DarTar renamed this task from request for data: sites traffic by topics/ subject areas and geographies to Request for data: sites traffic by topics/ subject areas and geographies.Aug 6 2015, 2:30 PM
DarTar assigned this task to ezachte.
DarTar triaged this task as Low priority.
DarTar moved this task from Staged to In Progress on the Research board.

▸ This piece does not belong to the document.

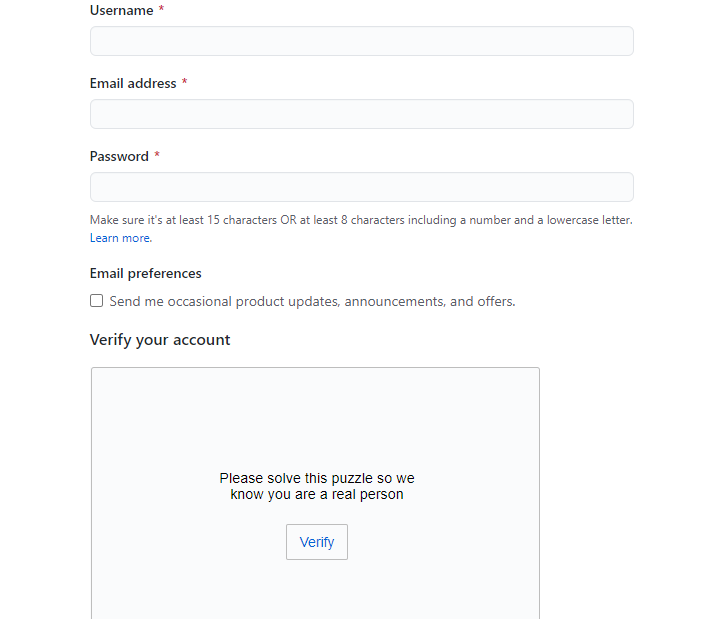Click the 'Please solve this puzzle' message

[316, 479]
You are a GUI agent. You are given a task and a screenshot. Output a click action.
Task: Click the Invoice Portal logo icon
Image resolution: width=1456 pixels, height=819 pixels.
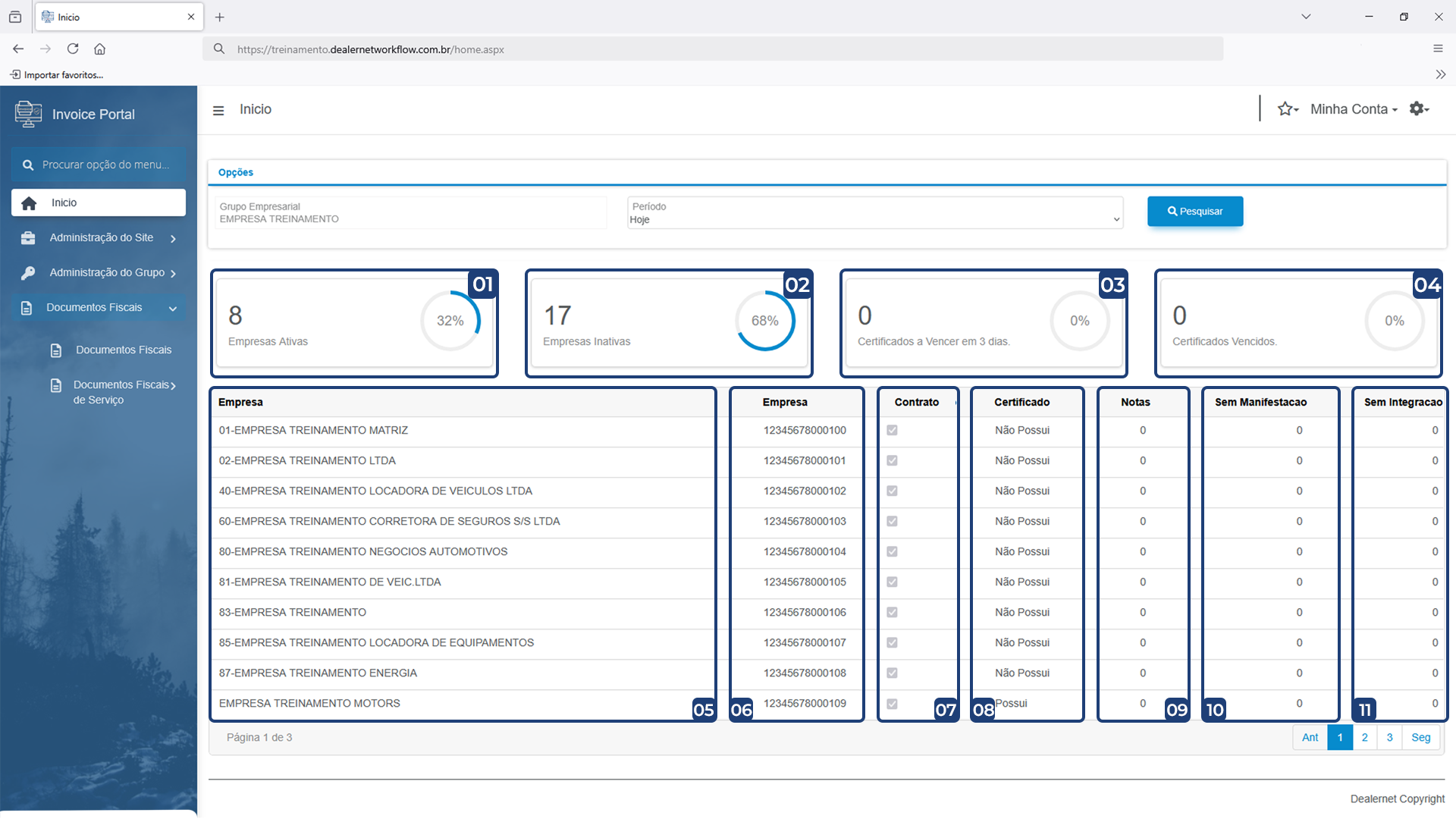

I made a small change to the script which collects pageviews per category hierarchy, such that if the root category is some WikiProject the script will collect pageviews for actual articles, even when the WikiProject category tag has really been inserted on the talk page. So in 'WikiProject Agriculture', if the category tag is on page 'Talk:Apple', still views for 'Apple' are collected. The resulting reports are quite neat, no manual pruning of run-away subcategories seems needed.
See results at http://stats.wikimedia.org/wikimedia/pageviews/categorized/wp-en/2015-06/pageviews_wp-en_cat_WikiProject_Agriculture_2015-06.html, more at http://stats.wikimedia.org/wikimedia/pageviews/categorized/wp-en/2015-06/

@Qgil We have a short list of topics we can work with for the pilot project with the World Bank.
If there are additional requests on this pilot, I'll post them to the World Bank project page on Wiki Loves Open Data/WorldBank.

Does it sound good? Ok as far as process? Thanks!

Thank you @ezachte for the awesome work and responsiveness on this!!